• _本文抜粋_
══════
奈良・東大寺、京都・仁和寺、長野・善光寺、東京・浅草寺など名刹の山門には筋骨隆々の仁王が立っている。日本人はこの仏像の憤怒の表情に畏怖を感じつつ、一方で親しみを持って接してきた。私たちの心をひきつけてやまないのは、なぜだろうか。

仁王は寺のガードマン

仁王は正式には執金剛神(しゅうこんごうしん)と呼ばれる護法神(ごほうしん/仏教を守る神)だ。一般的には金剛力士ともいう。

もともとは釈迦如来(しゃかにょらい)を守る神だったが、分身して2体となったという。寺院山門の両脇に立つのは、つまり釈迦の姿をした仏像を祀(まつ)る場所=寺を守るガードマンの意味を持つ。門に立ちはだかり、番人として睨みを利かせているわけだ。

手に持っている金剛杵(こんごうしょ)で悪と戦い、雷を操るという伝説もある。腰に裳(も)という布をまとうだけで、上半身は裸、しかも筋骨隆々。腹筋は割れ、全身に力を込めているせいか血管が浮き上がっている。

①金剛杵は棒状の法具で悪と戦う武器 ②天衣は天の神が身につける衣装 ③裳とは腰から下にまとう衣服のこと (PIXTA)
①金剛杵は棒状の法具で悪と戦う武器 ②天衣は天の神が身につける衣装 ③裳とは腰から下にまとう衣服のこと (PIXTA)

口を開けた方は「阿形(あぎょう)」、閉じた方は「吽形(うんぎょう)」と呼ばれる。「阿」はサンスクリット語(古代インドの言語)の最初の音(おん)、対して「吽」は最後の音なので、「阿・吽」一対で万物の始まりと終わりをつかさどる、つまり、この世のすべてに通じる神である――といわれるが、これは「後世に後付けされた説明である」とする研究者も多い。

右が阿形、左が吽形の配置が一般的だが、東大寺や善光寺の金剛力士像は右が吽形、左が阿形と左右逆だ。

民衆とともにあった仁王

現在の仁王像の姿が定着していくのは平安時代、制作の最盛期は鎌倉時代だったと考えられている。「力強い仁王の姿は、勃興する(鎌倉)武士団の好みに合致」し、同時に「相次ぐ戦乱に苦しめられた民衆が、救いを求めてリアルな造形の仏像を好んだ」からだという(一坂太郎『仁王』/中公新書)。
══════
• _提供資料_

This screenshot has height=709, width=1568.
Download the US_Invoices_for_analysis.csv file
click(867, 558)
══════
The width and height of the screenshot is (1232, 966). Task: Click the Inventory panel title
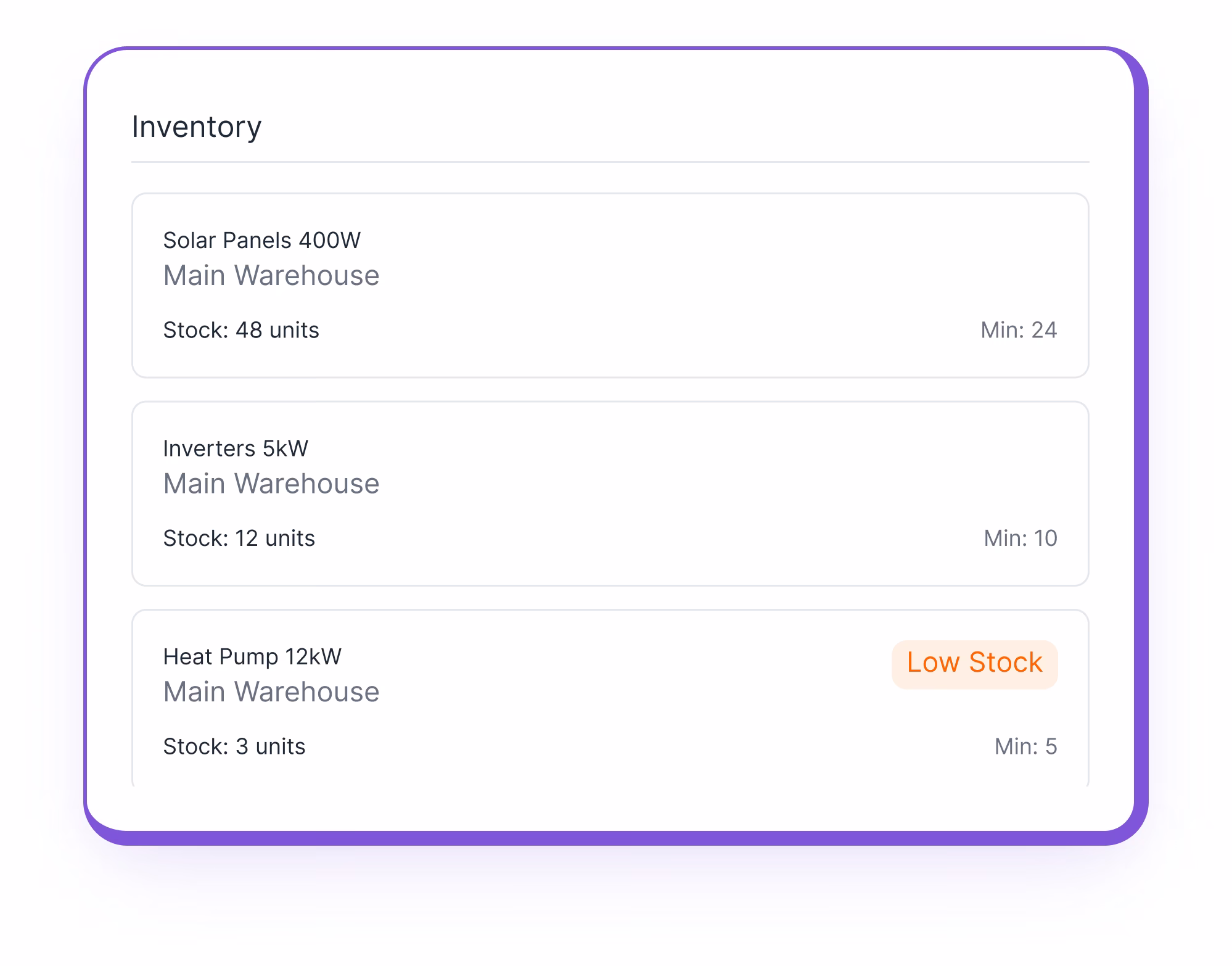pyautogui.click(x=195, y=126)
══════
• _課題の内容_
仁王についての本文によると、口を開けた方の仁王は何と呼ばれるか。 上に並んだ行は、仁王についての本文とは関係がない。

• _出力_
阿形(あぎょう)と呼ばれる。